▶ **Obiettivo dell'esercizio**
Prosegui il testo riportato qui sotto sul divario generazionale ai tempi del Covid, scrivendo ciò che viene dopo la sua ultima frase.

Los niños del parque fuman cigarillos, ritornello del 1981 da Berlino, campionamento archetipo della prima house di Chicago e Detroit. I ragazzi si passano le sigarette illegali, ancora più vietate perché la saliva altrui non si può scambiare, se non tra congiunti o familiari, ma sarebbe incesto.
Lo dicono nel Dpcm, nei Tg e su Facebook, recinto mediatico per over 35, dove i ragazzi dei cigarillos non stanno perché c’è Tik Tok e tutto il social che non so. Li ho visti da lontano, stanotte mentre rientravo sulla mia bici da vecchio che non vado sul loro monopattino. E ovviamente non mi posso avvicinare.
This is Covid generation gap. Da una parte il cielo in una distanza dalle pareti sempre più tangibili: melanconica constatazione che tutto attorno stia chiudendo; mondi altrui potenziali svaniscono per la vita preventiva che da marzo ci sta dividendo dal resto del mondo, dagli esseri umani che avremmo potuto conoscere e da chissà quali chance di cambiamento e possibilità.

▶ **Sezione dati**
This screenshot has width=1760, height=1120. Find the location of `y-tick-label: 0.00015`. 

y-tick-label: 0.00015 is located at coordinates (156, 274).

▶ **Risposta al compito**
Dall’altra parte, loro, i ragazzi del parco che se la ridono, refrattari alla prosopopea che emana dalle istituzioni e da queste mie parole generalizzanti. Gott mit uns, fumano, bevono e scopano senza tenere le distanze. Se ne fregano perché lo dice Darwin, führer interiore strafatto di testosterone e dissing fra trapper.
Vendetta generazionale contro il nostro mondo che davamo per scontato, retorica compresa: quella degli esperti in giovani che in questi anni li hanno tranciati, definendoli bamboccioni incastonati nelle case dei genitori. Senza però tenere conto degli stipendi da fame e minimi sindacali di un paese che rende sempre più precari.
Sì, dopo il parco se ne tornano a casa e contagiano l’intero albero genealogico, per alimentare l’ennesimo bollettino sul Covid e il teatrino delle statistiche, orchestra di violini su un Titanic che, invece di affondare, si incaglia sempre di più in un giorno della marmotta che ricomincia ogni volta dalla paura silenziosa di deglutire e accorgersi di avere mal di gola.